Voltando à questão orçamentária, cabe uma ressalva. Enquanto os países ricos desembolsam 6,5% do PIB para saúde, o percentual cai para cerca de 4% no Brasil (dados de 2011). Por norma constitucional, os recursos carimbados deveriam crescer de acordo com a elevação do PIB, o que não vem ocorrendo por parte da União, segundo apontado em seminário da Folha de S.Paulo: enquanto as contribuições dos estados (12%) e dos municípios (15%) se mantêm estáveis, a participação do governo federal caiu de 60% para 45%.
Na educação, o cenário não é menos preocupante. Sem falar nas sempre pífias avaliações nacionais e internacionais, ainda estão presentes na memória da sociedade os espantosos resultados do Enem 2014, com seus 530 mil alunos que zeraram na prova de português, enquanto apenas 250 candidatos atingiram a nota máxima, num universo de 6,2 milhões de participantes. Esse foi apenas um dado a lamentar na avaliação dos resultados, mas o que esperar de um sistema de ensino no qual 40% dos alunos que concluem o ciclo fundamental não sabem interpretar textos e apenas 54% dos jovens concluem o nível médio até os 19 anos?
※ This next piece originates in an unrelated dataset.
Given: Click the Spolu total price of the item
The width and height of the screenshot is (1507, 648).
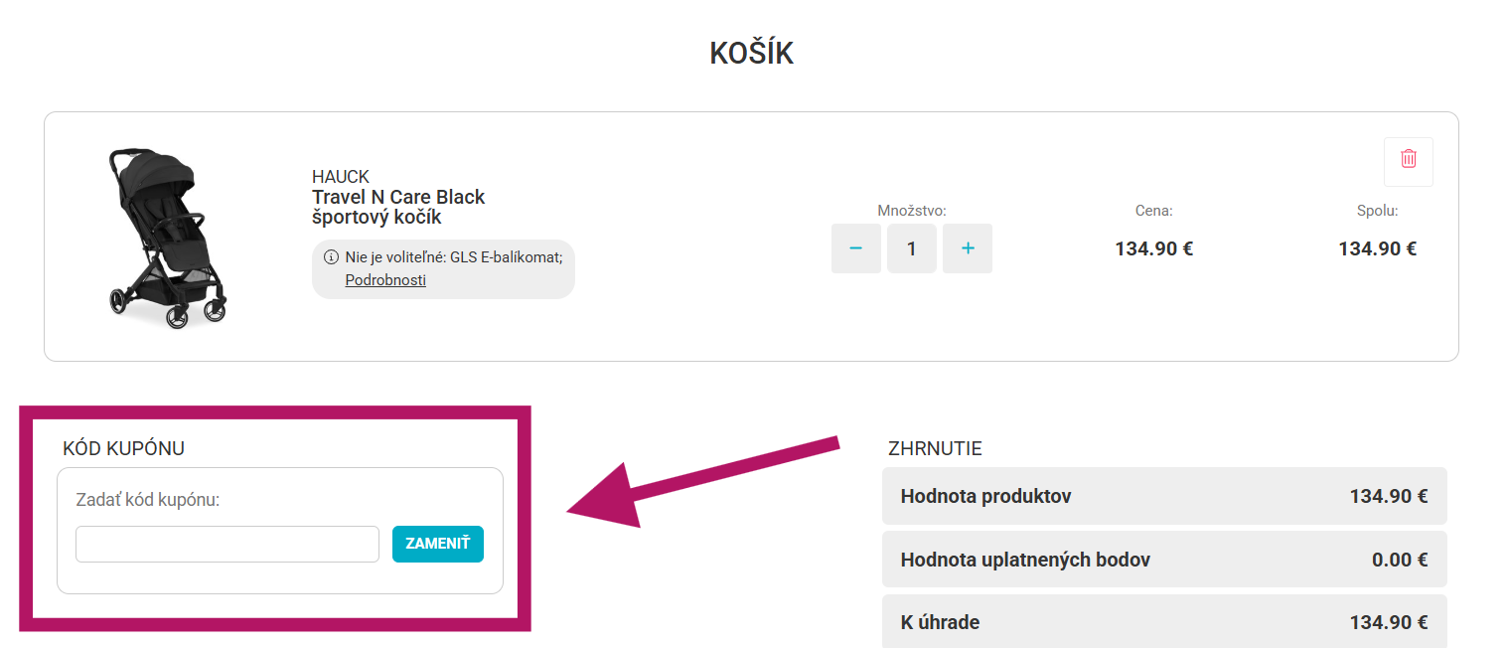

Como se constata, a educação no País também está longe de cumprir o preceito constitucional (artigo 205), que determina, como seus objetivos, promover o pleno desenvolvimento da pessoa, seu preparo para o exercício da cidadania e sua qualificação para o trabalho. As causas são tão conhecidas que seria cansativo detalhá-las: desvalorização e despreparo dos professores; indisciplina generalizada nas salas de aulas; constantes mudanças nos planos nacionais de educação, quase sempre desvinculados da realidade; ojeriza à meritocracia; indicação política de gestores escolares; viés ideologizante nos conteúdos; proliferação das faculdades; desvalorização das carreiras estratégicas de pedagogia, magistério e licenciatura; transferência à escola de responsabilidades educacionais que pertencem à família; e por aí vai.
A Constituição também determina que a família deve contar com a proteção do Estado (artigo 226). Mas – uma nova pergunta – será possível cumprir esse preceito num país com tão grandes fragilidades nos direitos básicos à educação e à saúde? Mesmo contando a valiosa contribuição de organizações sociais que buscam suprir as deficiências das ações governamentais e da iniciativa privada nas duas áreas – caso do CIEE, que dedica grande esforço na formação dos jovens para o trabalho –, a resposta é negativa. Daí, a insistência na urgência de transformar saúde e educação em objeto de políticas públicas consistentes e eficazes, com duração além dos mandatos de presidentes, governadores ou prefeitos. Só assim esses dois pilares, sem os quais não se sustenta a cidadania, serão colocados realmente a serviço da sociedade e do desenvolvimento nacional.